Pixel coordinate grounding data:

++++++++

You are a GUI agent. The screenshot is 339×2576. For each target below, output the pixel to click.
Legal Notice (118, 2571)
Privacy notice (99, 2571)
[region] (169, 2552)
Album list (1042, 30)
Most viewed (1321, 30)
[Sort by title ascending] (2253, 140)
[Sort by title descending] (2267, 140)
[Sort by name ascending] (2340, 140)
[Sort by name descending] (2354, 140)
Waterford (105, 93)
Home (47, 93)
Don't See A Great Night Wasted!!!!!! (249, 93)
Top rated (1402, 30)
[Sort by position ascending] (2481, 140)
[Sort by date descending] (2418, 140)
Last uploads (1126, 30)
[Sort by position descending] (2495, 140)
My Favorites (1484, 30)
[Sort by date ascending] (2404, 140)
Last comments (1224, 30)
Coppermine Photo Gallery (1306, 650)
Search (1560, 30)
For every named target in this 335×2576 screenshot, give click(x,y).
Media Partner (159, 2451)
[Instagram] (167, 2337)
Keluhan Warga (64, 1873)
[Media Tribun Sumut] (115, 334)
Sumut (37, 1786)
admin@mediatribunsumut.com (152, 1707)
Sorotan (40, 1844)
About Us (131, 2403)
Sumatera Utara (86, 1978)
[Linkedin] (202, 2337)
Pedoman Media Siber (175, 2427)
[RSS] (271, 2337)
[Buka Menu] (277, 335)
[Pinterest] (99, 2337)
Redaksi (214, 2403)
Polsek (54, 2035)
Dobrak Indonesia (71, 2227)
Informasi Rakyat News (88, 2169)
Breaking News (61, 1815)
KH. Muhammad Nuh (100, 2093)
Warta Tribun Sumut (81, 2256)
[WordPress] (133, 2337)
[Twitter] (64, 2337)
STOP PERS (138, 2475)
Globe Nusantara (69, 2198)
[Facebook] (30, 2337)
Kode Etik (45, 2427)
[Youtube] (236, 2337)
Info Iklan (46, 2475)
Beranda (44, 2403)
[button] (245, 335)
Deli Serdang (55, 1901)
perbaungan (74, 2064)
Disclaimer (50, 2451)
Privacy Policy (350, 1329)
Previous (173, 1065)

++++++++

ACTIVITY: Every line of the records above needs to be given again exactly.

YOUR RESPONSE:
You are a GUI agent. The screenshot is 339×2576. For each target below, output the pixel to click.
Legal Notice (118, 2571)
Privacy notice (99, 2571)
[region] (169, 2552)
Album list (1042, 30)
Most viewed (1321, 30)
[Sort by title ascending] (2253, 140)
[Sort by title descending] (2267, 140)
[Sort by name ascending] (2340, 140)
[Sort by name descending] (2354, 140)
Waterford (105, 93)
Home (47, 93)
Don't See A Great Night Wasted!!!!!! (249, 93)
Top rated (1402, 30)
[Sort by position ascending] (2481, 140)
[Sort by date descending] (2418, 140)
Last uploads (1126, 30)
[Sort by position descending] (2495, 140)
My Favorites (1484, 30)
[Sort by date ascending] (2404, 140)
Last comments (1224, 30)
Coppermine Photo Gallery (1306, 650)
Search (1560, 30)
For every named target in this 335×2576 screenshot, give click(x,y).
Media Partner (159, 2451)
[Instagram] (167, 2337)
Keluhan Warga (64, 1873)
[Media Tribun Sumut] (115, 334)
Sumut (37, 1786)
admin@mediatribunsumut.com (152, 1707)
Sorotan (40, 1844)
About Us (131, 2403)
Sumatera Utara (86, 1978)
[Linkedin] (202, 2337)
Pedoman Media Siber (175, 2427)
[RSS] (271, 2337)
[Buka Menu] (277, 335)
[Pinterest] (99, 2337)
Redaksi (214, 2403)
Polsek (54, 2035)
Dobrak Indonesia (71, 2227)
Informasi Rakyat News (88, 2169)
Breaking News (61, 1815)
KH. Muhammad Nuh (100, 2093)
Warta Tribun Sumut (81, 2256)
[WordPress] (133, 2337)
[Twitter] (64, 2337)
STOP PERS (138, 2475)
Globe Nusantara (69, 2198)
[Facebook] (30, 2337)
Kode Etik (45, 2427)
[Youtube] (236, 2337)
Info Iklan (46, 2475)
Beranda (44, 2403)
[button] (245, 335)
Deli Serdang (55, 1901)
perbaungan (74, 2064)
Disclaimer (50, 2451)
Privacy Policy (350, 1329)
Previous (173, 1065)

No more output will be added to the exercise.